• **Your objective**: How many lines in the material contain the string "click"? Only the number is wanted.
*** Opening of Data provided ***
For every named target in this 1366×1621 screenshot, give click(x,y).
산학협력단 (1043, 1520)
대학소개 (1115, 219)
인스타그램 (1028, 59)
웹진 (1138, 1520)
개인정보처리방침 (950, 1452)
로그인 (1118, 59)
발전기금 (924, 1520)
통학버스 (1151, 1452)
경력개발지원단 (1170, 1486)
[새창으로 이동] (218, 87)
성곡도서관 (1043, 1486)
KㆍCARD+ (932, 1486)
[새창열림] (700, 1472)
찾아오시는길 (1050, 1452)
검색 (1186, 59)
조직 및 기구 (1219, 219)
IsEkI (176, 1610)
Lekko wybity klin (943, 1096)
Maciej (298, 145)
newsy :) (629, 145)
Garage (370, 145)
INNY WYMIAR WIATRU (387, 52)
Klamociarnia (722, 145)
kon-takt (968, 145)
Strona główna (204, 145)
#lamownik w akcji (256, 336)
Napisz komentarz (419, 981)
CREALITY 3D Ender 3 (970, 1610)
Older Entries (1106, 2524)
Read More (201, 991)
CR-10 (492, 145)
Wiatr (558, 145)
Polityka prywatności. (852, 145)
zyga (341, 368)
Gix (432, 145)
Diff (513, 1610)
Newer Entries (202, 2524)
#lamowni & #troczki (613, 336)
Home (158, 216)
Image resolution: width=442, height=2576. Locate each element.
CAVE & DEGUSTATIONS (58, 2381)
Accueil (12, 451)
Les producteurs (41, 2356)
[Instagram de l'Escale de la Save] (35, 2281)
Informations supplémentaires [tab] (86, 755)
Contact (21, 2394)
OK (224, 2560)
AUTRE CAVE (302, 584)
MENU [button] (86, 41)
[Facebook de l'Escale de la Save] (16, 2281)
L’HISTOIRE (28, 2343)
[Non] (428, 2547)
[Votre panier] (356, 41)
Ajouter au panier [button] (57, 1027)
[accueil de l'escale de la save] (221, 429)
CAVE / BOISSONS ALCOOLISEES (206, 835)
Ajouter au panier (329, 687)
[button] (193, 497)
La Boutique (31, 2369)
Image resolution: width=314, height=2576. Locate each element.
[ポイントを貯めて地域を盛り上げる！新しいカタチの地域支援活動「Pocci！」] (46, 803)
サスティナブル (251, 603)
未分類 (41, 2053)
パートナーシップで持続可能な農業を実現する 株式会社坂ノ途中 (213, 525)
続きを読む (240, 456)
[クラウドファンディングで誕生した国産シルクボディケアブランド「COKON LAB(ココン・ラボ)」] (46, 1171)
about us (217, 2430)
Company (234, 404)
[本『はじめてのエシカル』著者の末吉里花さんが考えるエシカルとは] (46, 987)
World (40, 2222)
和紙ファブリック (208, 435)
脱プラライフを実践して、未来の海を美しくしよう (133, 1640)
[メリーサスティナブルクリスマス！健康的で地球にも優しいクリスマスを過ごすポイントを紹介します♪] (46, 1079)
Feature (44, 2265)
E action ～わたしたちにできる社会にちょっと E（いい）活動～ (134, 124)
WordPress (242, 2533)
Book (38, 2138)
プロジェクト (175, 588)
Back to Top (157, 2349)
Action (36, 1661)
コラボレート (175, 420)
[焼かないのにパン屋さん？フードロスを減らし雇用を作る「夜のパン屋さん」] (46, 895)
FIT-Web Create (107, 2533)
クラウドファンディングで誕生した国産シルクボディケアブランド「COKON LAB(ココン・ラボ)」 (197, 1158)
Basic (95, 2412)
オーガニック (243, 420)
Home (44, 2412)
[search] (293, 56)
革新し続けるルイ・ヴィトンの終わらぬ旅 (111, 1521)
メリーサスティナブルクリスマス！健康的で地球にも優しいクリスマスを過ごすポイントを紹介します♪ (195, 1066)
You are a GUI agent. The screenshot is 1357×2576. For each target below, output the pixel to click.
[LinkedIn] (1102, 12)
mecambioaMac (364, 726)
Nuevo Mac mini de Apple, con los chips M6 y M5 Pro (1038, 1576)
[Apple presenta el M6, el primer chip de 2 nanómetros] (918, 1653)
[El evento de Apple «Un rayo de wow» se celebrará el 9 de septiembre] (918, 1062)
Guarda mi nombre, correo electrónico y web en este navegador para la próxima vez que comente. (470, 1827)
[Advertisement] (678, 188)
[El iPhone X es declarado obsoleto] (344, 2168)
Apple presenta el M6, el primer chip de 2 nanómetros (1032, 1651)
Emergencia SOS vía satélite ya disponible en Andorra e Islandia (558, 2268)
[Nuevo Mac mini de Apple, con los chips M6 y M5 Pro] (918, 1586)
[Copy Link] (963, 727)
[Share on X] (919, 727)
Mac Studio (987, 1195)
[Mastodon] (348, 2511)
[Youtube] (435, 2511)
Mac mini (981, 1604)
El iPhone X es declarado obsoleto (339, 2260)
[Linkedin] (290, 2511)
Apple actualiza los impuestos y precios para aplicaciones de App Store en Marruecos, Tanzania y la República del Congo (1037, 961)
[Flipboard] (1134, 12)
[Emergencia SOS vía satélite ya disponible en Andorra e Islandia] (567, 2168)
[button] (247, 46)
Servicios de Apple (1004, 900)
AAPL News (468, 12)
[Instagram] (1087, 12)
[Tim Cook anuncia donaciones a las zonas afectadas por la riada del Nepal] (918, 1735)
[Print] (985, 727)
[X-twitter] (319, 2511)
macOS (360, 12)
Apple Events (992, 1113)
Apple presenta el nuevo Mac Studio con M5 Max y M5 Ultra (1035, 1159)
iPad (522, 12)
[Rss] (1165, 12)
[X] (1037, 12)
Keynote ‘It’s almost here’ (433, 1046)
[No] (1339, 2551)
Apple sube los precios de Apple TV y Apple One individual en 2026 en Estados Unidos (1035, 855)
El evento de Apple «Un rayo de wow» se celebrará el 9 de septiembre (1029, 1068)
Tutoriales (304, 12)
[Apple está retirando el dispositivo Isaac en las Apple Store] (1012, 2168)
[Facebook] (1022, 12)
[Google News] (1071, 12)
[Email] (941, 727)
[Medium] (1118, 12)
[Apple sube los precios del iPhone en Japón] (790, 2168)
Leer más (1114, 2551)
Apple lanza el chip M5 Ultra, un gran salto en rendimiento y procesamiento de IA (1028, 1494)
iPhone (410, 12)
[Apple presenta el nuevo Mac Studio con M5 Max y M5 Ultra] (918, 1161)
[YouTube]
*** Close of Data provided ***
• **Reply to the exercise**: 2